Youth unemployment has long been the scourge of the European labour market and peaked at 25 per cent during the region’s debt crisis in 2013.
The biggest fall in youth unemployment over the past year was in Spain, where it dropped from 41 per cent in December 2020 to 30.6 per cent, although that only took it back to pre-pandemic levels. Among the bloc’s main economies, youth unemployment has fallen the furthest below pre-crisis levels in France, declining from 21 per cent in December 2019 to 17.6 per cent last month.
“Some of the decline in unemployment appears to be down to people temporarily leaving the labour force as Covid restrictions were tightened to counter the Omicron variant,” said Jessica Hinds, senior Europe economist at Capital Economics, who estimated the bloc’s labour force shrank 0.2 per cent in December.

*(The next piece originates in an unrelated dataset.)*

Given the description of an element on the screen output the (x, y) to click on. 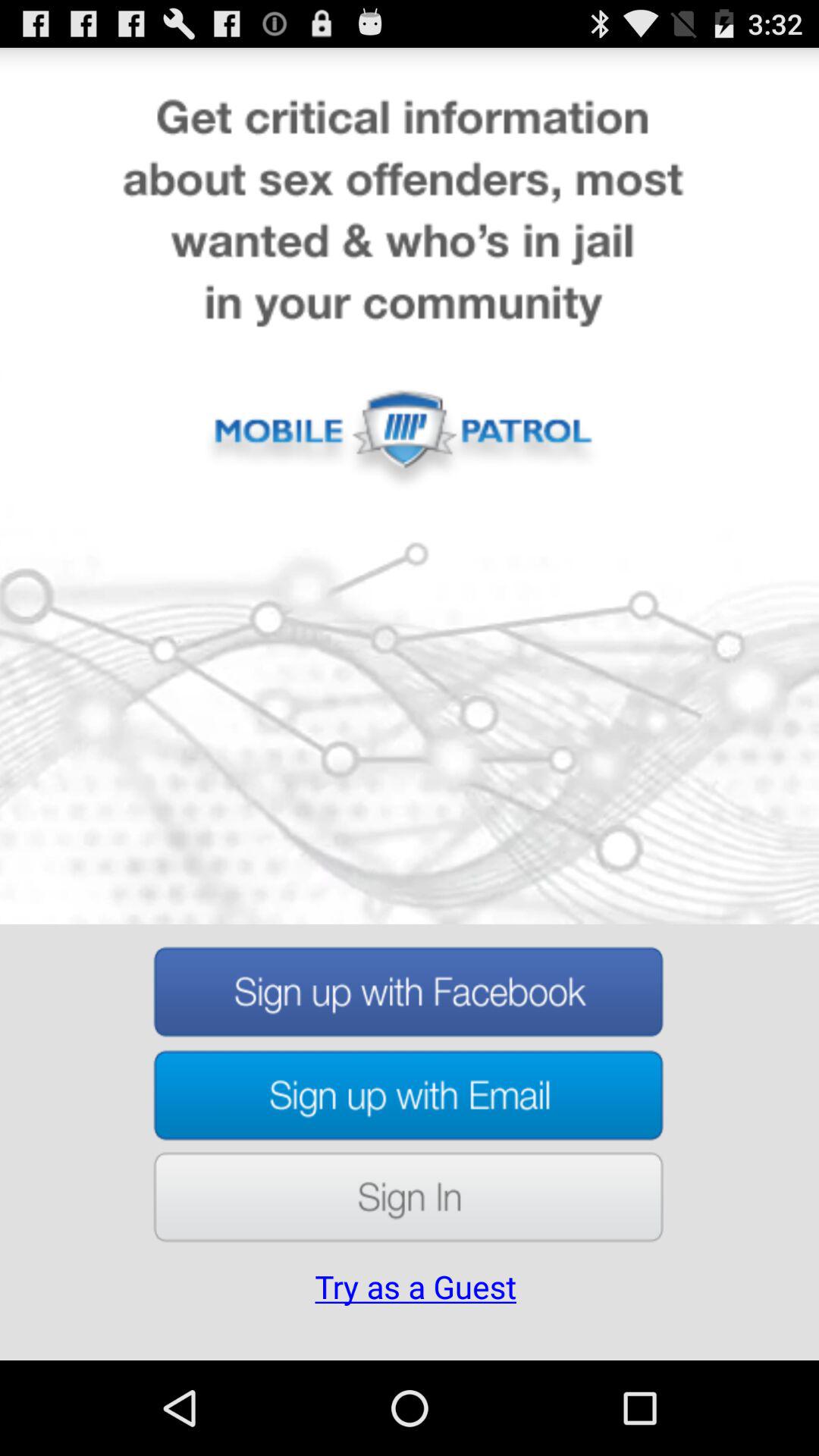
choose the try as a (415, 1308)
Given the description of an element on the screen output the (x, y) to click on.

“However, that is much less than in previous periods of tighter restrictions and should not detract too much from what has been a very full recovery that contrasts with developments in the US,” she added.
The drop in Europe’s jobless rate came despite the end of most short-time work schemes introduced to mitigate the economic impact of coronavirus: the European Central Bank estimated only 1.8 per cent of workers were furloughed in October, versus 20 per cent in April 2020.
Eurozone businesses are confronting unprecedented and widespread shortages of workers, according to the latest quarterly survey by the European Commission.
About one-quarter of manufacturing and services businesses reported lack of workers as a factor limiting production in January, the highest proportion since data was first available in 1982.
Eurozone wage growth remains subdued: two-year annualised growth in pay per employee was 1.8 per cent in the third quarter.
However, the EU survey indicated that “the labour market is already tight and the remaining slack will diminish further by end-2022”, said Paul Hollingsworth, chief European economist at BNP Paribas, raising the chances of more substantial pay rises.
“We expect wage growth to accelerate in the second half of 2022 and in 2023 due to the current spike in inflation, the increasingly tight labour market and more labour-oriented policies,” he added.
Worker shortages are most acute in Germany, where they were reported by more than a third of businesses in the services and manufacturing sectors. In France, a record high 22 per cent of businesses lacked the staff they needed. In Italy’s and Spain’s services sectors, the proportion has risen to double-digits for the first time in history, the survey showed.
Labour shortages were more common for businesses producing machinery, equipment and furniture, at about 30 per cent. But a quarter of companies in most industries, including cars, food production and textiles, struggled to find enough workers.